Monday, August 12, 2013

Seamus McCaffrey's


In my initial post I concluded that I've yet to find a good bourbon/rye bar in Phoenix, and only a few good scotch bars.  Well, I'd be remiss to not review Seamus McCaffrey's which has (at least per their website) the largest selection of scotch in all of Arizona.

Seamus McCaffrey's has been in the same location in downtown Phoenix, partly occupying the first floor of the historic Hotel San Carlos, for 22 years (per my server).  They indeed have a substantial selection of whisky, but be warned, the prices currently listed on the website are way off from what you'll actually find in the bar.  Many, like the Aberlour A'Bunadh I sampled, are only a dollar or so off.  Others, like say, a Macallan 30, are a whopping $50 different (from $50 on the website, to $100 on the menu at the bar).

I was pleasantly surprised to see, in addition to their extensive scotch selection, a decent (not great, mind you) selection of bourbons and ryes.  But, as I was in an Irish pub it only seemed right to drink scotch.  In addition to the A'Bunadh listed above I also had a Laphroaig 10.

Aberlour A'Bunadh
As the A'Bunadh is a single-barrel, cask-strength scotch, which barrel it came from matters.  When I prefaced that I was about to ask a technical question about this particular scotch, my server replied, "I probably won't know...they don't train us on that."  She was more helpful when I pointed out that this information would likely be listed on the bottle.  She returned and informed me that I had a pour from Batch 41, which is 118 proof (the lowest of any batch since 1999).

Color: Hard to tell in the darkness of Seamus McCaffrey's, but I'm going to go with reddish brown.

Nose: Fruity -- specifically red apples.  Surprisingly little alcohol on the nose given its high ABV. There was also a little bit of smoke in the back, but significantly less than in most scotches I've had.

Palate: This is one of the fruitiest scotches I've had.  Lots of apples, apricots, and cherries, followed by a little bit of wood and medicinal flavor.  As with the nose, it is remarkably smooth for being 118 proof.
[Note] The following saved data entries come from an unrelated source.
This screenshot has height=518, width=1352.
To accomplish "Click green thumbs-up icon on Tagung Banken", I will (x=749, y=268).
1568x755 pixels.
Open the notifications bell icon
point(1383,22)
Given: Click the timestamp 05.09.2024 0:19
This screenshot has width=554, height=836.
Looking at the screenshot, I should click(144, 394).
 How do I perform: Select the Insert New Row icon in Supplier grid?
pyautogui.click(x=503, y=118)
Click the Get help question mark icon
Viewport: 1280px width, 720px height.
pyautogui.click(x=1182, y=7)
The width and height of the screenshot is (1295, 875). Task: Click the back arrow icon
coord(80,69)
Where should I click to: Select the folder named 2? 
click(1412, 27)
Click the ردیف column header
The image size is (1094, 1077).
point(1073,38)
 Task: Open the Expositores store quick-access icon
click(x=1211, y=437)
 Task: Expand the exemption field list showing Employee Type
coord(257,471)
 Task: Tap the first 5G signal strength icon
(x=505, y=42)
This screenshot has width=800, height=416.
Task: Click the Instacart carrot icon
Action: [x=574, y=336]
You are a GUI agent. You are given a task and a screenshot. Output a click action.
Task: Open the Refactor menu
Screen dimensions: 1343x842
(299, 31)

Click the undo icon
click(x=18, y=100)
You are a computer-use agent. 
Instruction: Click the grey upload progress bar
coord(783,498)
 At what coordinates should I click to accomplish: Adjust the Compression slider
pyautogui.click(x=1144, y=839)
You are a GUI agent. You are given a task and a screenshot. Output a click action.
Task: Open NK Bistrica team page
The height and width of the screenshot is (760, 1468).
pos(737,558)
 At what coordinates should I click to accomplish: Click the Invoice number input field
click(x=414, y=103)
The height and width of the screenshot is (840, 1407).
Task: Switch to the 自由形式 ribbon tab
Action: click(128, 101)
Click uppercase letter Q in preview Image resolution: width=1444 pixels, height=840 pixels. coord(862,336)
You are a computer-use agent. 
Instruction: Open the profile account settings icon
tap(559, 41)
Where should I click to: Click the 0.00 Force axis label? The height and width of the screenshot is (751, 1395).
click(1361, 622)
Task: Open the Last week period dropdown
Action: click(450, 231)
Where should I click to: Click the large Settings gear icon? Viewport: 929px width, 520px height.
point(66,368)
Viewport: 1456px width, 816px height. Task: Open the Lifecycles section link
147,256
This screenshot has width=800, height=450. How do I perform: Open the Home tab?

Finish: Sweet fruit, followed by a bitter-sweet flavor I can't put my finger on, and then, again, a some wood.

Overall: 8.0 out of 10.  Very good.

Laphroaig 10
If given the choice between a high-quality bourbon and a high-quality scotch, I'll almost always go with the bourbon.  Yet, for an admittedly silly reason (which truthfully affects my impression of it) the Laphroaig 10 is one exception.  I can't help, as I'm drinking my Laphroaig, imagining an old Scotsman, walking along a boggy shoreline on the island he lives on in Scotland.  As he's walking he's being buffeted by wind and rain, at times falling in the mud and peat.  Finally, he comes across an old pub where he takes shelter.  What does he order in the pub?  What else...a Laphroaig 10.  I don't know how anyone's mind can conjure up anything else as he's drinking it.  Without that image, this beverage is such an oddity I'm not sure why anyone would drink it (as with other islays as well); with it, it is a very enjoyable experience.

Color: Gold

Nose: Peat and smoke.  Nothing else.  If you hear or read anyone else say that they smell something else (fruit, lilacs, etc.) he's lying.

Palate: Peat, smoke, and wood.  Buried beneath a deep layer of those three, there may be some pleasant medicinal and otherwise earthy flavors, but those are fleeting in the onslaught of peat.

Finish: More of the same.  There is a sweeter flavor on the finish than anywhere else.

Overall: 9 out of 10 -- with imagery described above; 3 out of 10 without it.   You have to try it at least once.

Of note, I like the Laphroaig 18 less than the 10.  I feel like it softens some of the incredible peat-punch-in-the-face the 10 offers.  If you genuinely enjoy the flavor of the 10, but feel that it's too edgy the 18 is probably worth a try.